Dataset Requirements

The structure of the input datasets you want to use for training is essential for training performant models. This guide explains which dataset to choose from Hugging Face.

1. Selecting a Dataset

You can train with datasets from either of the following sources:

  • Hugging Face Hub
  • Custom upload via the OGC interface

For custom uploads, ensure your data is properly formatted and use one of the following file types:

  • .CSV
  • .JSONL

All datasets must conform to the schema described in section 2.

2. Dataset Schema

2.1 Two‑column format

Provide exactly two columns:

  • "prompt": The instruction or input.
  • "completion": The expected model output.

Example dataset structure:

{"prompt": "The sky is",
"completion": " blue."}

which is useful to fine-tune models to complete a sentence.
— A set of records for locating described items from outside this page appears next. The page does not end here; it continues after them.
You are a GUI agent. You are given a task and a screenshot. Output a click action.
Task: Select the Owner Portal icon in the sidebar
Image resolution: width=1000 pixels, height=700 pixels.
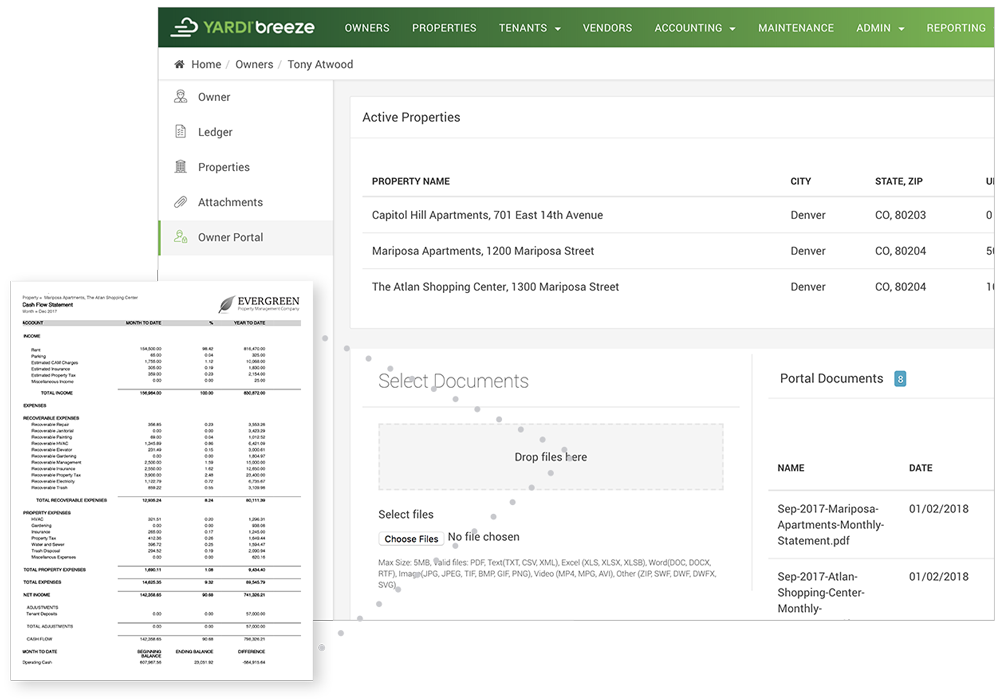click(182, 237)
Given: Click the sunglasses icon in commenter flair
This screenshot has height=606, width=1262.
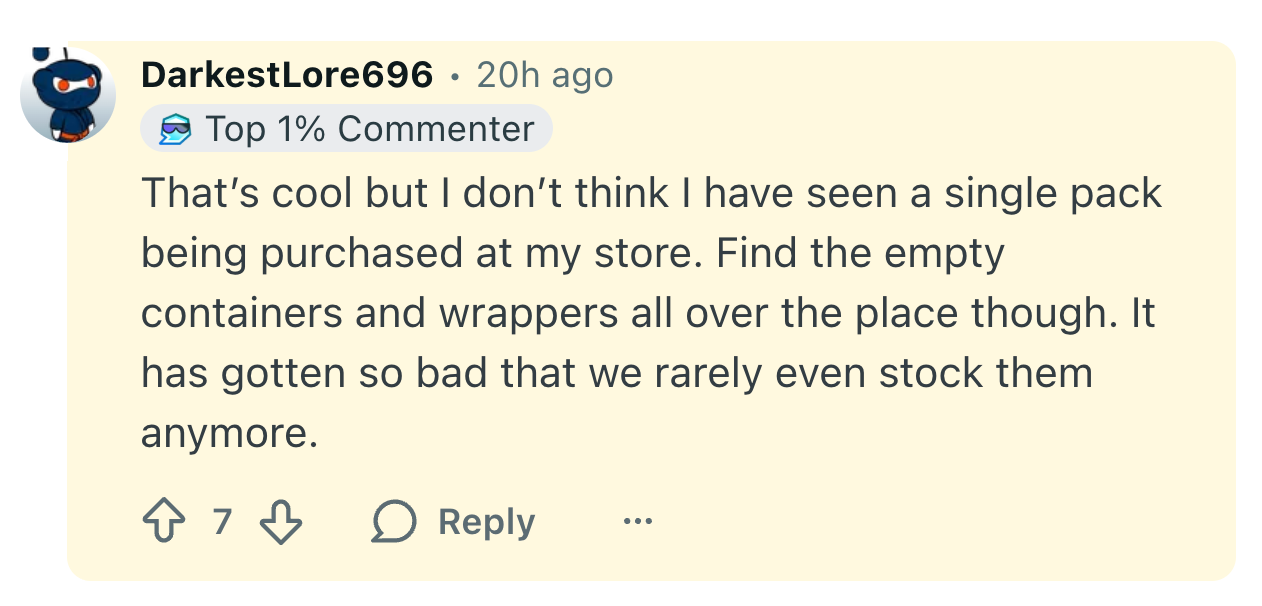Looking at the screenshot, I should tap(174, 130).
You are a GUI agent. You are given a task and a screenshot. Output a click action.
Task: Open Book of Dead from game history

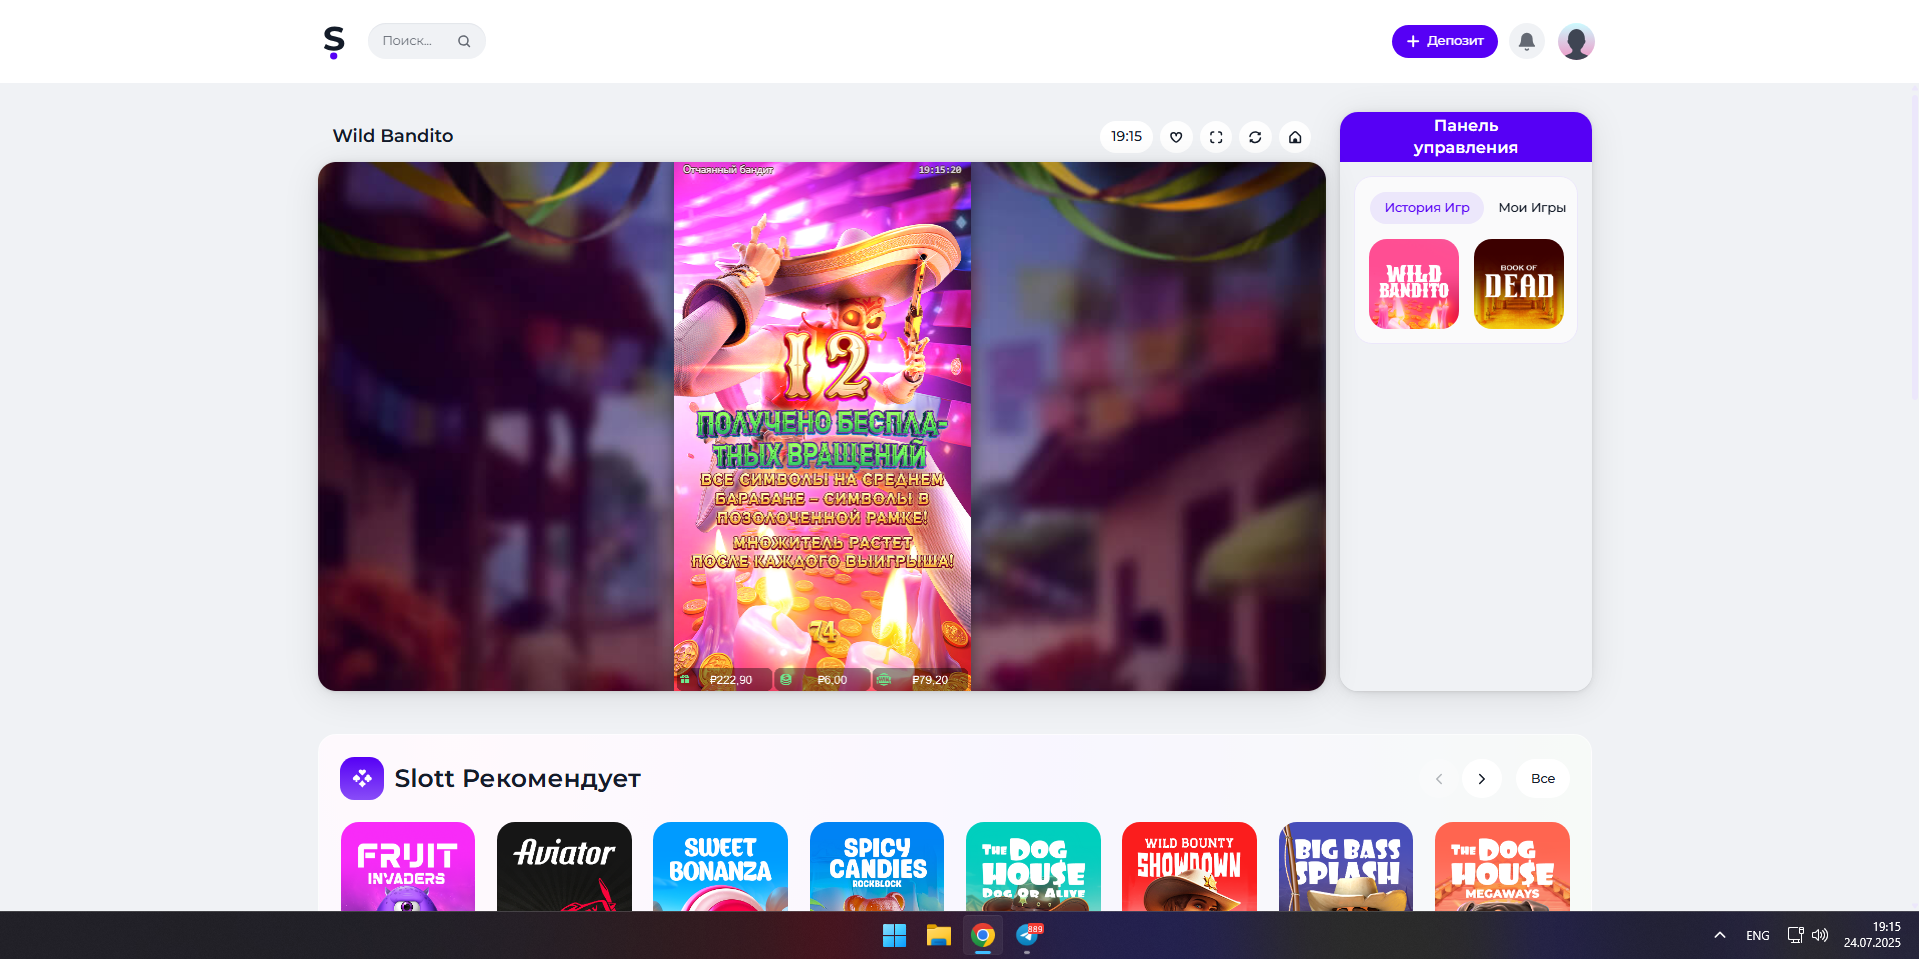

In our next iteration, we'll add other formats, including language-modelling and prompt-completion conversational datasets to fine-tune models able to hold elaborate conversations.

3. Validation Dataset

A validation dataset is optional but recommended, as it helps monitor model performance and reduce the risk of overfitting.

  • Must follow the same structure and format as the training dataset.

  • You can either select a validation dataset directly from Hugging Face or upload one manually to OGC.

  • Automatic Splitting: If you do not provide a separate validation dataset, OGC will automatically split your uploaded dataset into training and validation subsets, reserving 10% of the data for validation purposes.

4. Under the Hood: Dataset Preparation

OGC's Fine-Tuning Service includes advanced data preparation to optimise model performance:

4.1 Packing

  • OGC automatically applies a technique called packing, where multiple prompt-response pairs are concatenated together into fixed-length blocks (e.g., 1024 tokens per block).
  • Packing ensures efficient training by maximising the use of the model's context window, eliminating unnecessary padding, and allowing each token in the batch to contribute meaningfully to training.

4.2 Masking the Prompt

  • OGC employs prompt masking, a technique that ensures the model is penalised during training only for its response accuracy, not for reproducing the original prompt.
  • Specifically, the prompt tokens (everything before and including the final delimiter for prompt instructions, e.g., [/INST]) are masked with a special ignore value (-100) during loss computation. This directs the model's learning exclusively toward improving response quality.

4.3 Applying the Tokenizer Chat Template

Our service constructs chat prompts using the tokenizer’s chat template internally. The service accepts a list of messages and invokes tokenizer.apply_chat_template(messages, tokenize=False, add_generation_prompt=False) to generate a single prompt string in the format required by the target model.

The chat template used during training is saved with the resulting model artefact. During evaluation and serving, the same template is applied automatically to reproduce the exact prompt format. This design minimises formatting errors, improves consistency across runs, and simplifies dataset preparation by converting message lists into a single text field that is passed directly to training.